This capability allows TaskPools to encapsulate chains of work that may run in parallel. While this removes some of the benefits of structured concurrency, the extra flexibility is very valuable. This capability is present in other structured concurrency implementations in other languages (for example, Trio's Nursery). Having it available in Swift Concurrency enables more complex task trees to be built without relying on AsyncSequence to provide the communication substrate.

API Surface

public func withTaskPool<PoolResult>(
  returning returnType: PoolResult.Type = PoolResult.self,
  body: (inout TaskPool) async throws -> PoolResult
) async rethrows -> PoolResult

@frozen
public struct TaskPool: Sendable {
  public mutating func addTask(
    priority: TaskPriority? = nil,
    operation: @Sendable @escaping () async -> Void
  )

  public mutating func addTaskUnlessCancelled(
    priority: TaskPriority? = nil,
    operation: @Sendable @escaping () async -> Void
  ) -> Bool

  public mutating func waitForAll() async

  public var isEmpty: Bool

  public func cancelAll()

  public var isCancelled: Bool
}

public func withThrowingTaskPool<PoolResult>(
  returning returnType: PoolResult.Type = PoolResult.self,
  body: (inout ThrowingTaskPool) async throws -> PoolResult
) async throws -> PoolResult

@frozen
public struct ThrowingTaskPool: Sendable {
  public mutating func addTask(
    priority: TaskPriority? = nil,
    operation: @Sendable @escaping () async throws -> Void
  )

  public mutating func addTaskUnlessCancelled(
    priority: TaskPriority? = nil,
    operation: @Sendable @escaping () async throws -> Void
  ) -> Bool

  public mutating func waitForAll() async throws

  public var isEmpty: Bool

  public func cancelAll()

  public var isCancelled: Bool
}

Alternatives Considered

Alternative behaviour on TaskGroup

Instead of defining a new type, we could add a new boolean parameter to withTaskGroup and withThrowingTaskGroup, discardResults. When set to true, [Throwing]TaskGroup.next() would always return nil, and all child Tasks would be automatically cleaned up promptly.

This has the major advantage of avoiding introducing a new concept.
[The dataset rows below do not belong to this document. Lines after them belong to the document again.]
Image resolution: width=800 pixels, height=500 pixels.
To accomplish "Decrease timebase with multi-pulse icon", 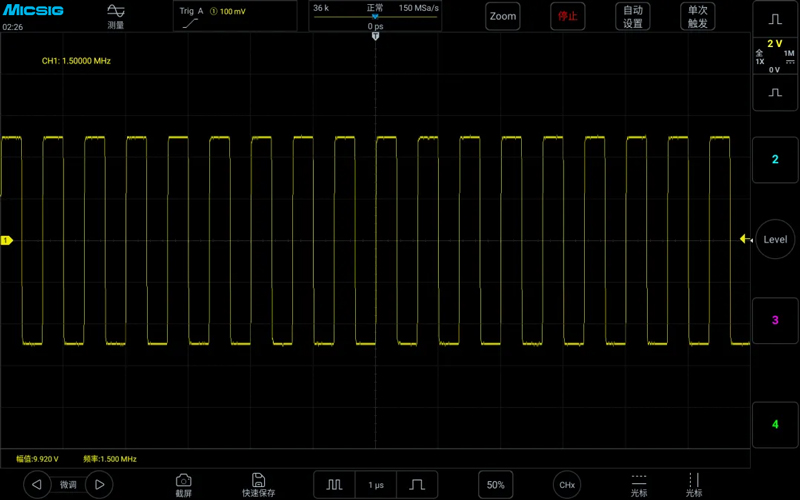I will click(334, 485).
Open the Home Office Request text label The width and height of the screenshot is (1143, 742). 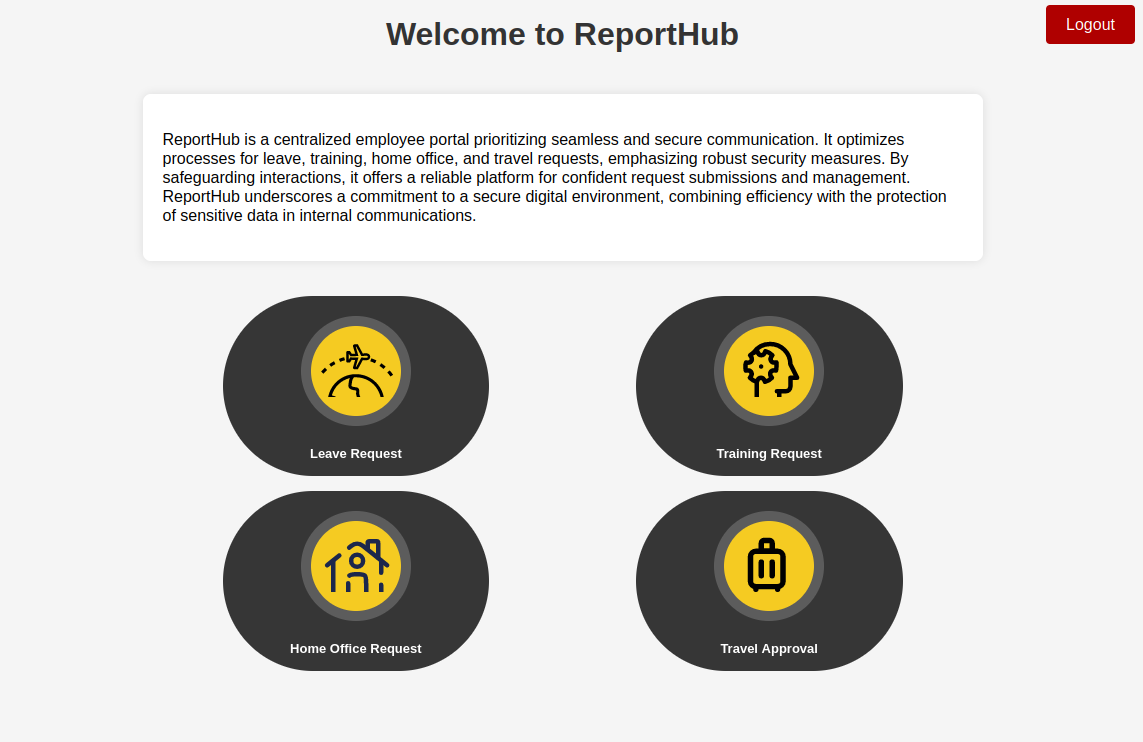(356, 649)
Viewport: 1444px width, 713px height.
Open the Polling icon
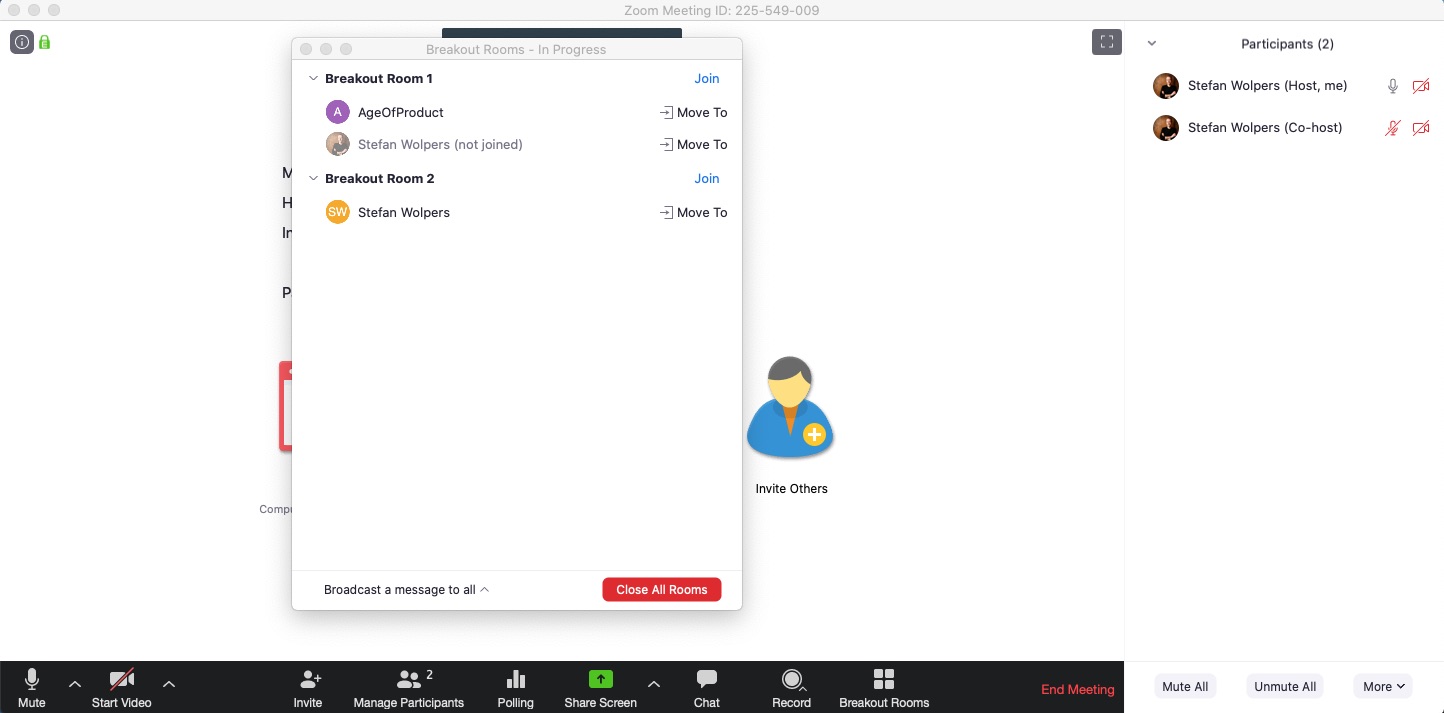pyautogui.click(x=515, y=680)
Users who are already familiar with TaskGroup do not need to be confronted with and understand how TaskPools are different. This reduction in cognitive burden is valuable, as structured concurrency can already be quite complex to learn.
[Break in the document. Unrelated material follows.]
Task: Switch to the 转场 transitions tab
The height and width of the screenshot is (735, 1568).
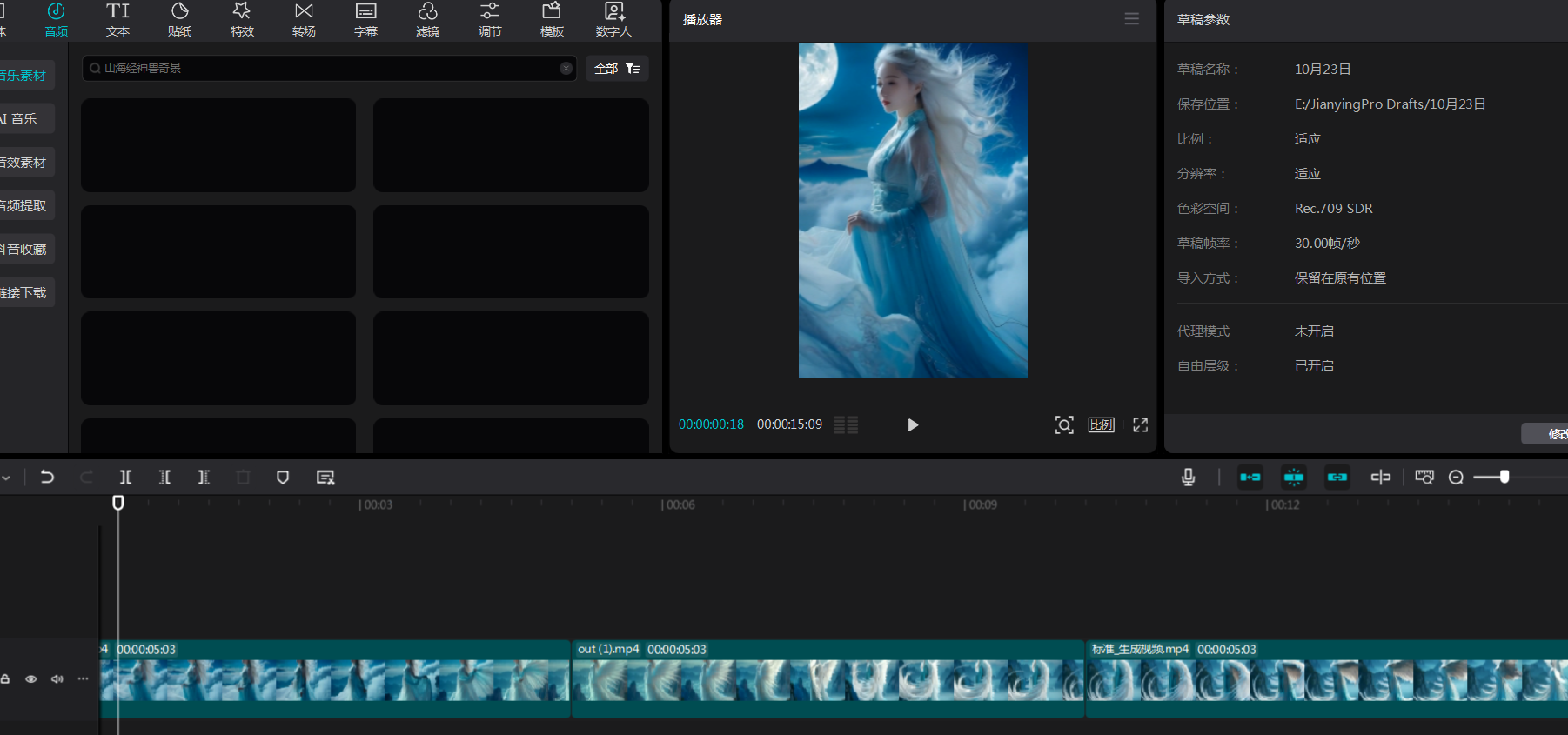Action: [304, 19]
There are two disadvantages of this approach. The first is that we cannot make TaskGroup conditionally Sendable based on a runtime-provided parameter, so we cannot gain the capability to add child Tasks from within child Tasks. The second disadvantage is that we have a strange, vestigial next() function that will always return nil. This is a fairly fundamental behavioural change, particularly as it affects the AsyncSequence conformance of TaskGroup.
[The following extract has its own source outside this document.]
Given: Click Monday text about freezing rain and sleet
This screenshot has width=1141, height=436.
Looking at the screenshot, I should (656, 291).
For these reasons we have decided to pitch a new type, but the community should strongly consider whether the cognitive burden of the new type is justified.

Error throwing behaviour

The pitch proposes that ThrowingTaskPool will throw only the first error thrown by a child Task. This means that all subsequent errors will be discarded, which is an unfortunate loss of information. Two alternative behaviours could be chosen: we could not add ThrowingTaskPool at all, or we could throw an aggregate error that contains all errors thrown by the child Tasks.

Not adding ThrowingTaskPool is a substantial ergonomic headache. Automatic error propagation is one of the great features of structured concurrency, and not being able to use it with TaskPools is an unnecessary limitation, especially as it's not particularly technically challenging to propagate errors. For this reason, we do not think it's wise to omit ThrowingTaskPool.

The other alternative is to throw an aggregate error. This would require that TaskPool persist all (or almost all) errors thrown by child tasks and merge them together into a single error struct that is thrown. This idea is a mixed bag.

The main advantage of throwing an aggregate error is that no information is lost. Programs can compute on all errors that were thrown, and at the very least can log or provide other metrics based on those errors. Avoiding data loss in this way is valuable, and gives programmers more flexibility.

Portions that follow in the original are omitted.